The Irishman – questo il titolo della mastodontica produzione targata Netflix – è un prodotto assolutamente coerente rispetto alla filmografia di Scorsese e, per quanto classico nella struttura della sceneggiatura (dilatata, ma perfettamente in linea con la lunga parabola discendente di Quei bravi ragazzi (Godfellas, 1990) e nella cura della messinscena (che dialoga con lo spettatore attraverso le luci e le ombre di una fotografia elegante e voluttuosa), appare inconsueto – e paradossalmente adatto alla dimensione televisiva – nel suo cedere un tratto essenziale della poetica scorsesiana, ossia l’epica dell’antagonismo. Qui, e forse per la prima volta, il mafioso non conosce la magniloquenza della sua viltà, l’ascesa verso gli inferi che insieme lo celebrano e lo condannano in un eterno castigo.

Diversamente da Henry Hill (Ray Liotta) che si avvicina alla platea virtuale, guarda in macchina e si rintana nella sua villetta dopo che ha tradito i suoi vecchi amici, Frank Sheeran (Robert De Niro) non conosce fine (gloriosa o ingloriosa), non lo attendono sipario e fischi, ma può solo apprezzare la tragicità della sua vecchiaia, con i soli ricordi a fargli compagnia, mentre amici e parenti o sono morti o si sono allontanati per sempre. Una porta resta socchiusa e un anziano di spalle, in quello che potrebbe essere un camerino di teatro, aspetta che qualcuno torni a reclamarlo e ad acclamare le sue gesta.

Questo approdo al dietro le quinte – insolito nel cinema di Scorsese che tende invece a chiudere le sue storie sulla ribalta – proprio lì dove si spengono i riflettori, ci si strucca e si torna a fare i conti con se stessi, sembra suggerire il ritorno a una dimensione normalizzata dell’esistenza, dove anche il mafioso che ha conosciuto e collaborato con i pezzi grossi di un’epoca, e che forse quell’epoca l’ha pure segnata, torna ad essere un uomo qualunque, un anziano malato che nessuno ascolta più e che altro non può fare che osservare cantieri, fossero anche quelli di palazzi che nei piloni nascondono cadaveri.

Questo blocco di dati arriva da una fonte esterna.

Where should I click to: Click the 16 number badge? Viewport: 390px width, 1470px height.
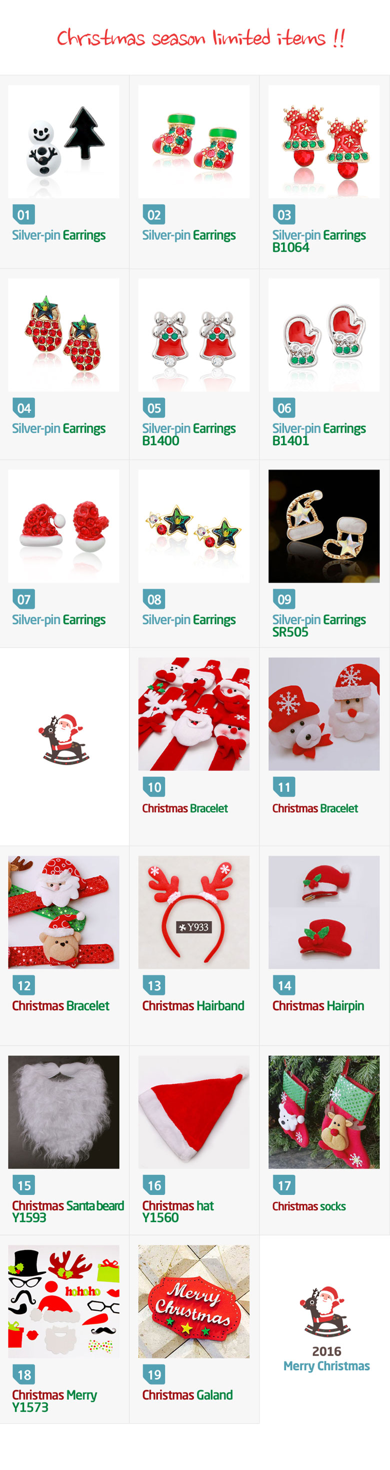point(154,1185)
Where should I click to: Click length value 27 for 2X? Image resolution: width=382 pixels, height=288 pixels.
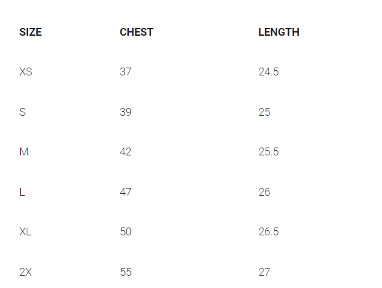point(264,272)
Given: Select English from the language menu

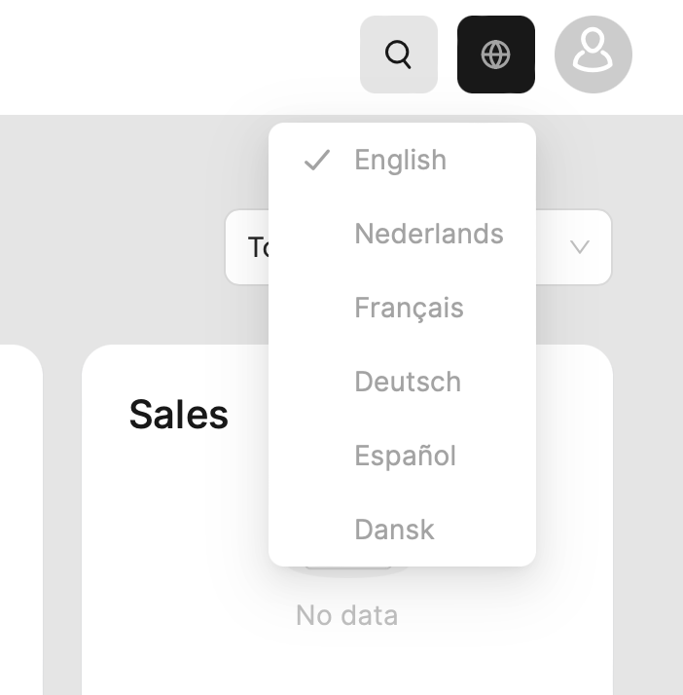Looking at the screenshot, I should (400, 161).
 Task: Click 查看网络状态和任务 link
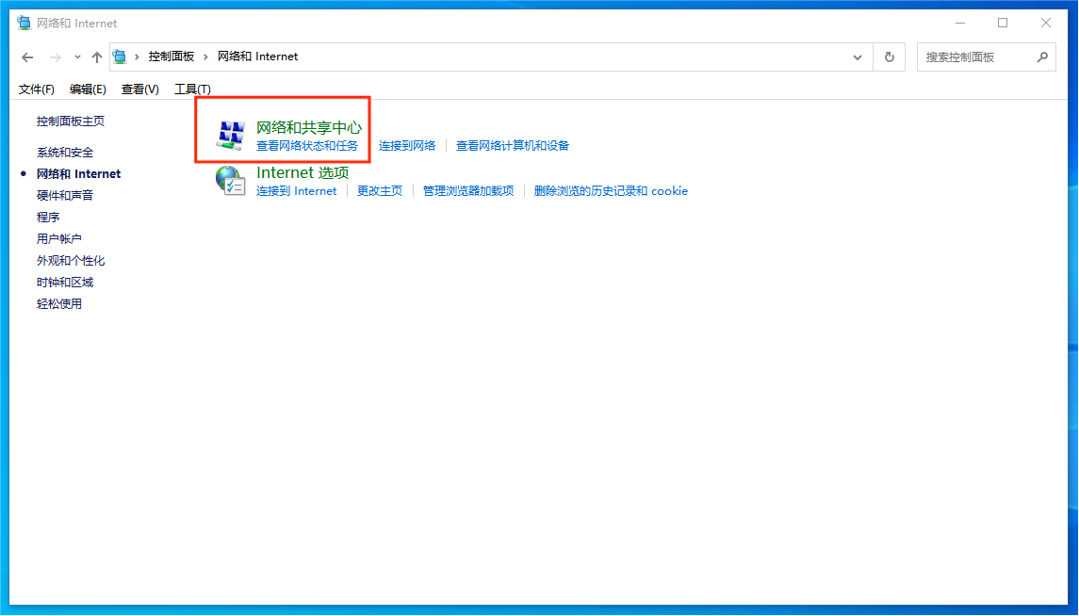point(307,146)
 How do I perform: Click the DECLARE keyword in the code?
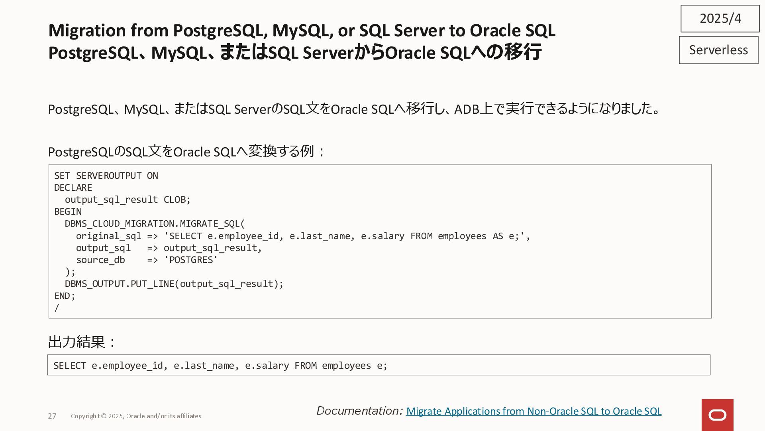tap(73, 188)
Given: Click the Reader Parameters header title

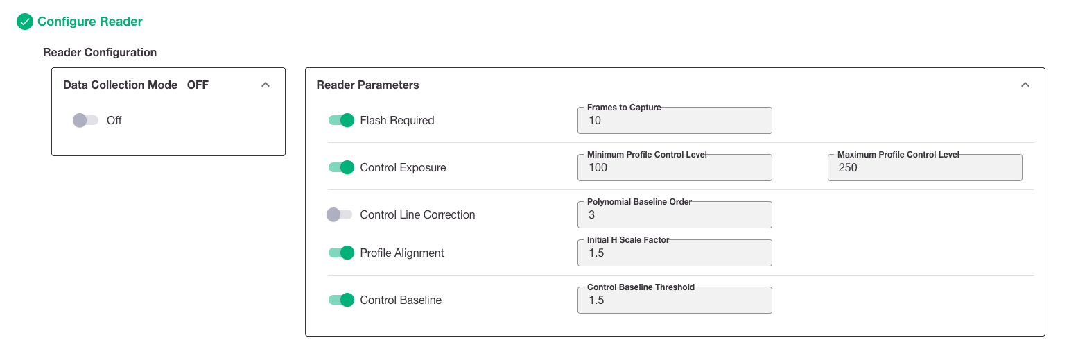Looking at the screenshot, I should click(x=367, y=85).
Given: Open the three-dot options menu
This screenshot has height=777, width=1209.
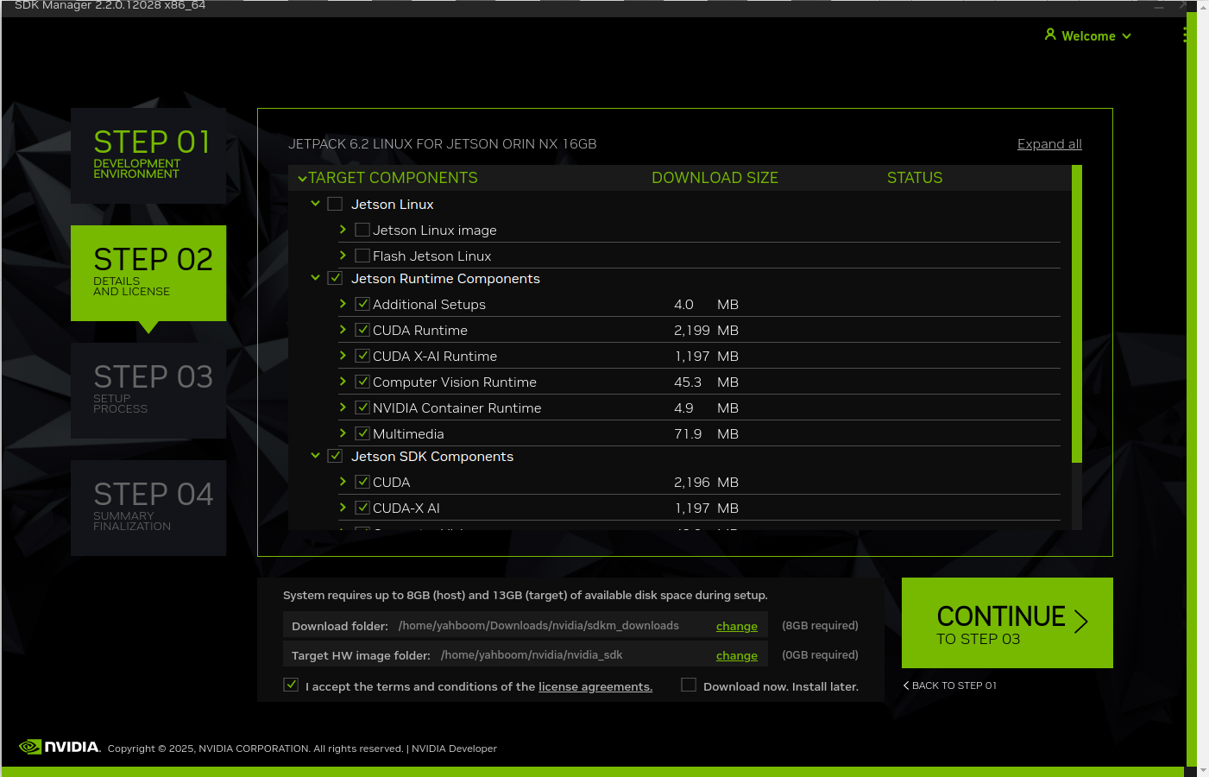Looking at the screenshot, I should click(x=1184, y=35).
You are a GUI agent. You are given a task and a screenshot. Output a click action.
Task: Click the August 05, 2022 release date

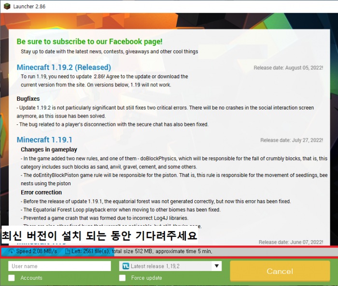coord(288,68)
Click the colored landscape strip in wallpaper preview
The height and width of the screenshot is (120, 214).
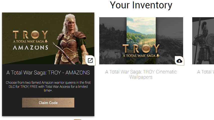pos(141,41)
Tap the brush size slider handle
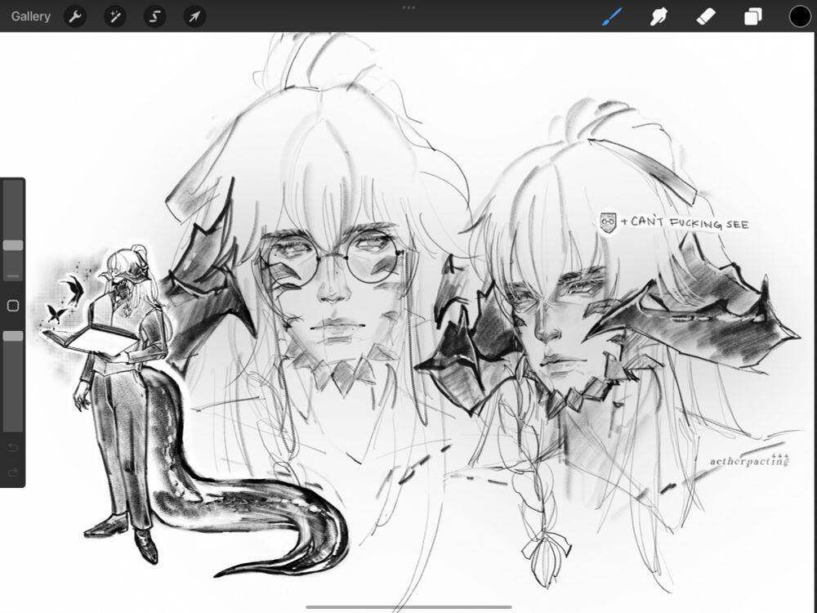 pyautogui.click(x=13, y=245)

The Irishman, come tutti i film di Martin Scorsese, mette in scena l’epopea dettagliata e coinvolgente di un uomo e dei compari che ne hanno decretato il successo e il fallimento, ma a differenza di quelli manca di vitalità e simultaneità, rinuncia all’ansia della provvisorietà, sostituendoli con un greve senno di poi offerto da uno sguardo presente che si rivolge al passato. Per questa ragione il formato televisivo appare quantomai idoneo alla visione di The Irishman poiché limitando le aspettative narrative – i turning point sono quasi del tutto assenti – e modulando gli accadimenti d’impatto sulle ondulatorie e ipnotiche frequenze televisive – che instaurano un ritmo placido e rivocativo – l’epos della messinscena risulta stemperato e ridimensionato.

Non si tratta, perciò, di una complessa e appassionante storia (vera) di ingerenze mafiose nella politica americana degli anni Cinquanta, Sessanta e Settanta, bensì un amarcord amaro – pieno di facce ringiovanite dagli effetti (dei ricordi), ma anche di corpi palesemente e realisticamente macilenti – un gangster movie oltre-crepuscolare dove la memoria e l’immaginario cominciano a svanire e il bene e il male si confondono fino ad affogare in un’oscura indifferenza. Da non perdere.